# W5 - September 20 - NumPy: Basics

NumPy is a third-party library (not in the Standard Libraray), included with the Anaconda Distribution. Hence, you don't need to install it in the default Anaconda environment (`base`), and can import is as follows

In [1]:
import numpy as np

`np` is the recommended alias for `numpy`, and it's best to stick to convention.

**Why use NumPy?**

NumPy provides memmory-efficient containers that provide fast numerical operations for multi-dimensional arrays. It's specifically designed for scientific computation.

https://numpy.org/doc/

https://scipy-lectures.org/

## The NumPy Array object

The NumPy array is the basic NumPy object, and can be used to store a variety of engineering data.

### Creating arrays

Arrays can be 1D

In [None]:
array_1d = np.array([10, 20, 30])
array_1d

In [None]:
type(array_1d)

In [None]:
array_1d.shape

In [None]:
len(array_1d)

Arrays can also be multi-dimensional, by passing a list of lists to the `np.array()` function

In [None]:
array_2d = np.array([[10, 20, 30], [100, 200, 300]])
array_2d

In [None]:
array_2d.ndim

In [None]:
array_2d.shape

In [None]:
len(array_2d) # only returns the size of the first dimension

There are some helpful functions to create ordered arrays, which may feel familiar (as there are similar ones in MATLAB)

In [None]:
array_linear = np.arange(10) # Similar to python's range function
array_linear

In [None]:
array_spaced = np.linspace(10, 50, 9) # start, end, num-points
array_spaced

In [None]:
array_spaced = np.linspace(10, 50, 8, endpoint=False)
array_spaced

Some other useful functions

In [None]:
array_ones = np.ones(8)
array_ones

In [None]:
array_zeros = np.zeros((4, 4)) # Note that the dimension is passed as a tuple, not as two arguments
array_zeros

In [None]:
array_eye = np.eye(3)
array_eye

In [None]:
array_diag = np.diag(np.array([55, 66, 77, 88]))
array_diag

#### NumPy data types

NumPy automatically detects the data type used

In [None]:
array_diag.dtype

In [None]:
array_decimals = np.array([1, 3.14, 7.42, 0.58])
array_decimals.dtype

But the default is float

In [None]:
array_eye.dtype

You can explicitly specify if you want a different data type

In [None]:
array_eye_int = np.eye(3, dtype=int)
array_eye_int.dtype

### Indexing and slicing

These work the same as in python, with zero indexing

In [None]:
array_linear = np.arange(10,21)
array_linear

In [None]:
array_linear[4]

In [None]:
array_linear[2:8:2] # start, end, step

Defaults: start=0, end=last, step=1

In [None]:
array_linear[:5]

In [None]:
array_linear[::-1]

For multidimensional arrays, multiple indexes are required

In [None]:
array_random = np.random.random((3,3))
array_random

In [None]:
array_random[1, 1]

In [None]:
# The first index corresponds to the row, and the second to the column
array_random[0, 2] # row 1, column 3

New values can be assigned using any of these techniques

In [None]:
array_linear = np.arange(10,21)
array_linear

In [None]:
array_linear[0] = 100
array_linear

You can also index with an array of integers

In [None]:
array_linear[[3, 6, 3, 8, 2, 3]] # indexes can be repeated

In [None]:
array_linear[[3, 6, 8]] = -100
array_linear

You can even create a new array from indexes.

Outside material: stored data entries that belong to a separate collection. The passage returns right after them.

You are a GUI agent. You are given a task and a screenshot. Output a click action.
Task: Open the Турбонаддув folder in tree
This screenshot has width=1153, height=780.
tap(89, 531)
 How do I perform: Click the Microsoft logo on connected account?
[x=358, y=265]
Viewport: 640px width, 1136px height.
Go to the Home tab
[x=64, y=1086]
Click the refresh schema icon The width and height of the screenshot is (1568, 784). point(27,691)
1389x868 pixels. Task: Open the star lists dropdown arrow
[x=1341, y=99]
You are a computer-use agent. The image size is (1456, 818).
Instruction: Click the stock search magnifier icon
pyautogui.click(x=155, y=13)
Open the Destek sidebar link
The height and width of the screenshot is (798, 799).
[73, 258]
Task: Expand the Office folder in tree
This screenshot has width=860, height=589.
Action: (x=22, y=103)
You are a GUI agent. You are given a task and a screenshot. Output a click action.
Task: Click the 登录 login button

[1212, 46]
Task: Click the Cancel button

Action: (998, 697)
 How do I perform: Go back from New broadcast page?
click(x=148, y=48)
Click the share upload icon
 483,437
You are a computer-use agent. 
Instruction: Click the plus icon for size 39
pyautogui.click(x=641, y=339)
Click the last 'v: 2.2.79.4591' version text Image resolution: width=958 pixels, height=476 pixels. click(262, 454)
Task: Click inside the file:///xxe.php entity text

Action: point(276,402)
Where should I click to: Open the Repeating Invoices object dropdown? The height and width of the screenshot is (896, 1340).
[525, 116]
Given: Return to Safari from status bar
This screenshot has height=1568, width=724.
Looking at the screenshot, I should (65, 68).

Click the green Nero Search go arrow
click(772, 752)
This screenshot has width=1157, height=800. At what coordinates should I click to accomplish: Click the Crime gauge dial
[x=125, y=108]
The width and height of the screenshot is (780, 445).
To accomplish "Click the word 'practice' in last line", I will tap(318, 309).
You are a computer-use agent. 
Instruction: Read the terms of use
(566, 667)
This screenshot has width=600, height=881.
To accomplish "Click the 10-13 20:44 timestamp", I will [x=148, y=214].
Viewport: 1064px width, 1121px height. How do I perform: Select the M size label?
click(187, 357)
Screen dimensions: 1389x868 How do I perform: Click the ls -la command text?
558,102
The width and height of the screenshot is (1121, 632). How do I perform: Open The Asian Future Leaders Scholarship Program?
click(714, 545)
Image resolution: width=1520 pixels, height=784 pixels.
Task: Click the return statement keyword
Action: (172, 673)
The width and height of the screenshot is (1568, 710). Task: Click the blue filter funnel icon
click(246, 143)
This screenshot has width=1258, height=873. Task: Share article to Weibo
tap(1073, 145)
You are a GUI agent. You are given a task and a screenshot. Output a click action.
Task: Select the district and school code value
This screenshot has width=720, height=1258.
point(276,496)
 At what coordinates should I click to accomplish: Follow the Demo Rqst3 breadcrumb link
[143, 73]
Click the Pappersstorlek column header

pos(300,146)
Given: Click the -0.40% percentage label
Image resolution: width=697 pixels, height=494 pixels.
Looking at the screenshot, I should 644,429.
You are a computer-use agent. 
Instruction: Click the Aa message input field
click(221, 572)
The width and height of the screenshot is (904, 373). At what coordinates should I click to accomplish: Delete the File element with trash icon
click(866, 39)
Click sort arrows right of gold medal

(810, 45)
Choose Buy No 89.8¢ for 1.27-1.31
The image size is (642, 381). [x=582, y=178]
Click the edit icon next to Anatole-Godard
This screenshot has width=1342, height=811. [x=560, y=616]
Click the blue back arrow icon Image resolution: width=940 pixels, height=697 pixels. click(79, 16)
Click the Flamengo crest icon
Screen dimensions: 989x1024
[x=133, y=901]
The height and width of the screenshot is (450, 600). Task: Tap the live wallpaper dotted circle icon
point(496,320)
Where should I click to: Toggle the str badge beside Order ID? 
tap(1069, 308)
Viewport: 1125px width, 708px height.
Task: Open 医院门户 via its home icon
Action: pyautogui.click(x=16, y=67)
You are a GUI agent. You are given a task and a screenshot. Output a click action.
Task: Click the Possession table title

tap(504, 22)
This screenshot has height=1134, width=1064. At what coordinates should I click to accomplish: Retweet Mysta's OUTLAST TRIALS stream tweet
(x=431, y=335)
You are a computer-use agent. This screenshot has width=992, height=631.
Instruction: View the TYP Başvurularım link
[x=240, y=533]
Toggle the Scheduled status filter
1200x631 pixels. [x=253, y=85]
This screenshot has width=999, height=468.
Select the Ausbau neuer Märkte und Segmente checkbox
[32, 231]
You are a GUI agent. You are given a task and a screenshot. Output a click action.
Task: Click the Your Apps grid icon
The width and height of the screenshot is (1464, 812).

The new array has the same shape as the array of integers

In [None]:
array_linear = np.arange(10,21)
array_linear

In [None]:
indexes = np.array([[2, 8], [7, 3]])
array_linear[indexes]

#### Casting arrays

**Assignment will never change the dtype!** To add an element of a different data type, you must first ***cast*** the elements of the array to the new data type.

In [None]:
array_linear = np.arange(10,21)
array_linear

In [None]:
array_linear[0] = 111.111
array_linear

The float is truncated to an integer.

To get around this, you need to use the `astype()` method

In [None]:
array_linear = array_linear.astype(float)
array_linear

In [None]:
array_linear[0] = 1234.5678
array_linear

To go back to `int`, remember to round first, or it will truncate every value, as seen below

In [None]:
array_linear = array_linear.astype(int)
array_linear

So instead, we use the `np.around()` function, that rounds every element in the array:

In [None]:
#Re-creating the array
array_linear = np.arange(10,21, dtype=float)
array_linear[0] = 1234.5678
array_linear

In [None]:
array_linear = np.around(array_linear).astype(int)
array_linear

#### Copies and views

Unlike with lists, slicing creates a ***view*** of the original array. This means that the array is not copied in the computer memory.

In [None]:
array_original = np.arange(10)
array_original

In [None]:
array_sliced = array_original[:5]
array_sliced

In [None]:
np.may_share_memory(array_original, array_sliced)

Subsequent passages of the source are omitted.